Vielen Dank ihr beiden! Ich nehme schon seit Ewigkeiten homöopatische Mittel. Er hat damit nur nicht so die Erfahrung und war dem auch am Anfang etwas skeptisch gegenüber. Erstmal warte ich jetzt auf den Rückruf vom Arzt was bei der Blutuntersuchung rausgekommen ist. Wir sind morgen dann nochmal dort und da werde ich dann noch einmal gezielt wegen homöopatischen Mitteln nachfragen. Ihm ist jetzt auch schon wieder schlecht, aber das wird wohl normal sein. Nur dadurch isst er ja auch so wenig, dass ich bedenken habe, ihn so schnell wieder auf die Beine zu bekommen  :Sad:

----------


## Smurf

*Hi Engelchen,  
daß man nicht essen mag, wenn es einem eh schon nicht gut geht und man auch Schmerzen hat, kann ich gut verstehen. 
Aber achte bitte darauf, daß er ausreichend trinkt! 
Wenn Du magst, berichte doch mal, wie es weitergeht morgen, wenn Ihr mehr wißt.  
Liebe Grüße, Andrea  *

----------


## Monsti

Hallo Engelchen,  tut mir bitte nur den Gefallen, auf der Stelle in die Erste Hilfe des nächsten Krankenhauses zu fahren, falls ein Auge plötzlich eitrig zuschwillt und extrem schmerzt. Sowas ist ein lebensbedrohlicher Notfall.  Deinem Partner (?) von Herzen gute Besserung! Liebe Grüße Angie

----------


## Engelchen

Hallo ihr beiden! 
Wir sind endlich wieder zu Hause. Meinem Freund geht es auch schon um einiges besser - zum Glück. Morgen ist dennoch erstmal noch der HNO dran. Nur er wird wohl doch arbeiten gehen, obwohl er noch bis Mittwoch krankgeschrieben ist.
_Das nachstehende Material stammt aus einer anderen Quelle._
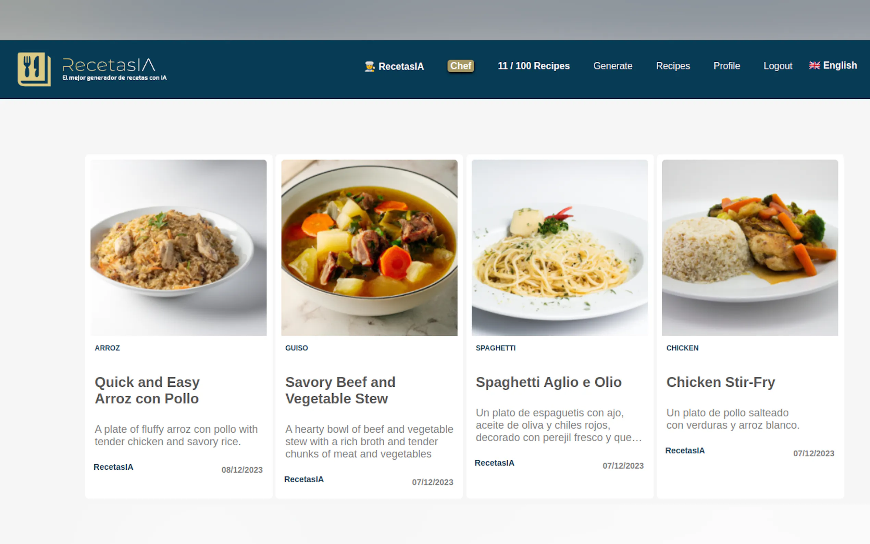Click the chef emoji icon beside RecetasIA
The image size is (870, 544).
[369, 67]
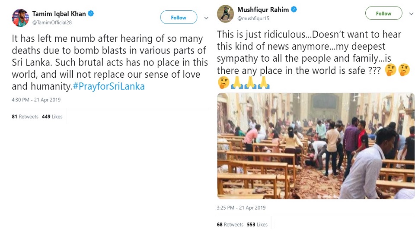
Task: Click Mushfiqur Rahim's verified badge
Action: (x=294, y=9)
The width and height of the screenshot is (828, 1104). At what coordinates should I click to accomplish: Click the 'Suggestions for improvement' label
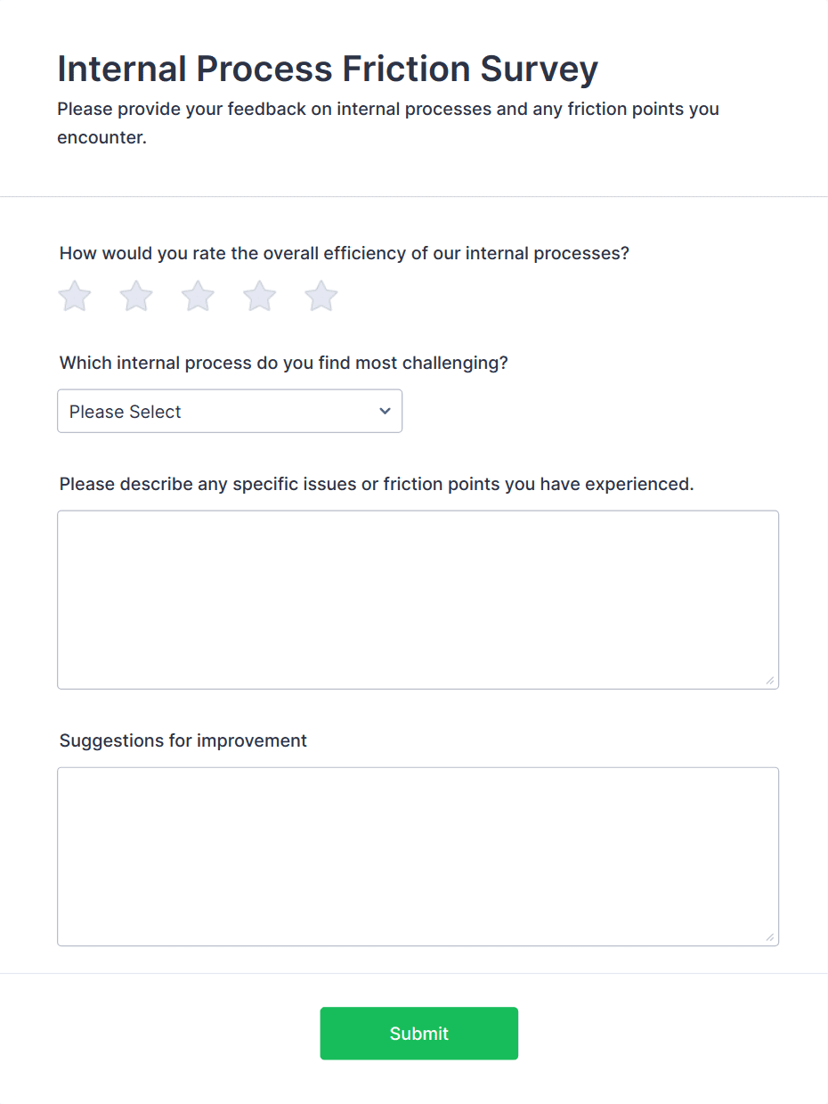click(183, 740)
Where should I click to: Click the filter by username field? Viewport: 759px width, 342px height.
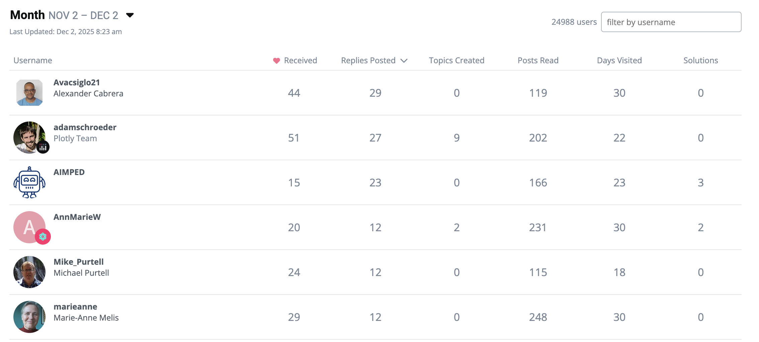click(671, 22)
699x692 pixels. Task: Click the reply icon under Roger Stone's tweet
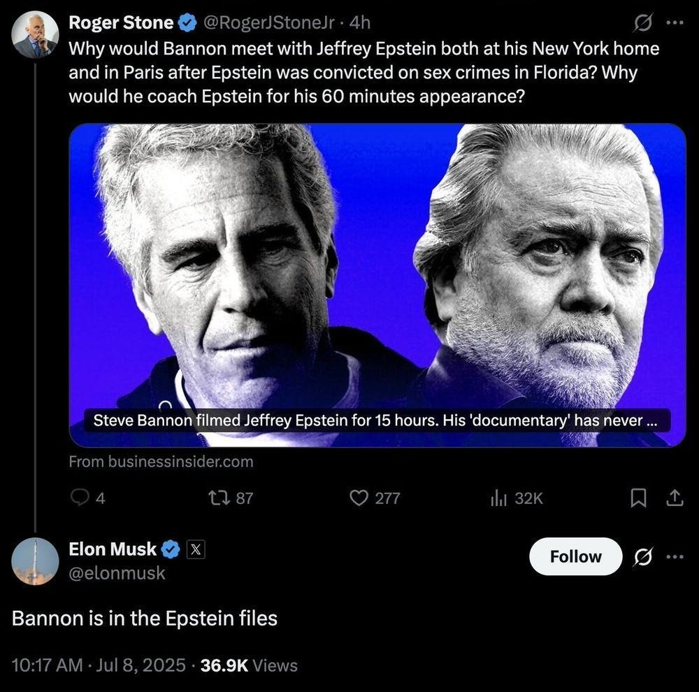click(x=80, y=497)
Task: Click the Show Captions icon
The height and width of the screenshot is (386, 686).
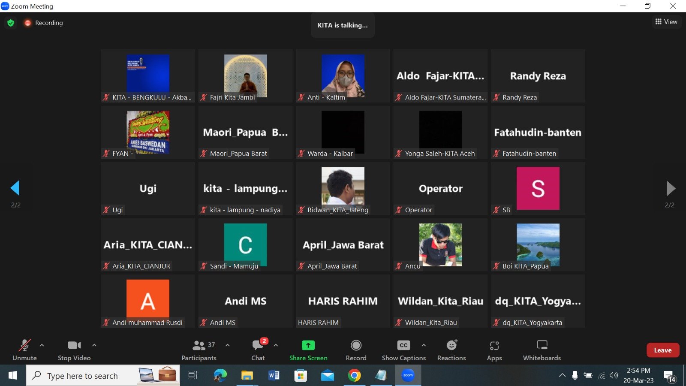Action: tap(403, 345)
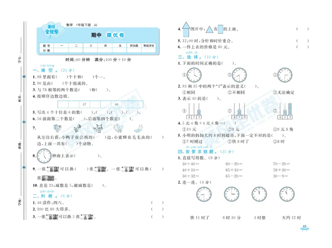Switch to the 附加题 column tab
The height and width of the screenshot is (248, 332).
pos(133,45)
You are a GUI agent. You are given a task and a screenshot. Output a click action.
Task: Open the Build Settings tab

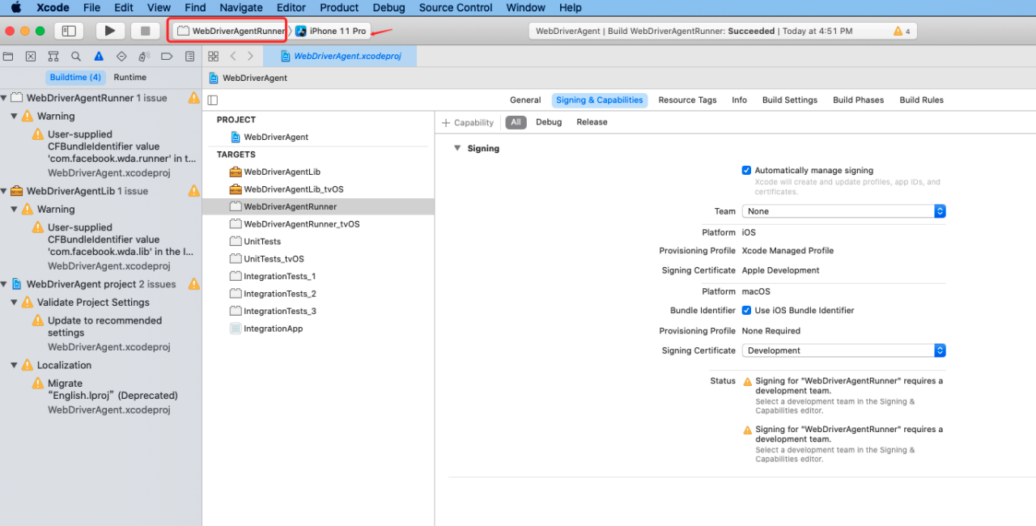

Davon werde ich ihn wohl nicht abbringen können.  
Ich hoffe nur, dass es so dann auch wirklich ganz weggeht. Danke für die Wünsche und Ratschläge!

----------


## mennelein

Hallo, 
das mit der Rotlichtlampe kann ich nur bestätigen, es hat zumindest die Leidenszeit verkürzt. Zur Linderung nehme ich  immer Kamillen- Dampfkopfbäder  bzw. inhalliere mit einer Mentholhaltigen Salbe für die Nase freizubekommen. Dazu Nasentropfen  wie Otriven zB.  :loser_3_cut:

----------


## bernyg

Vielen Dank für Eure Hinweise. Habe hier zu Hause auch so ein engstirniges Wesen sitzen, welches seit 2 Wochen an einer Stirnhöhlenentzündung herummacht und meint, das geht von alleine weg. Auf keinen Fall zum Arzt. Es ist zum Haare raufen!

----------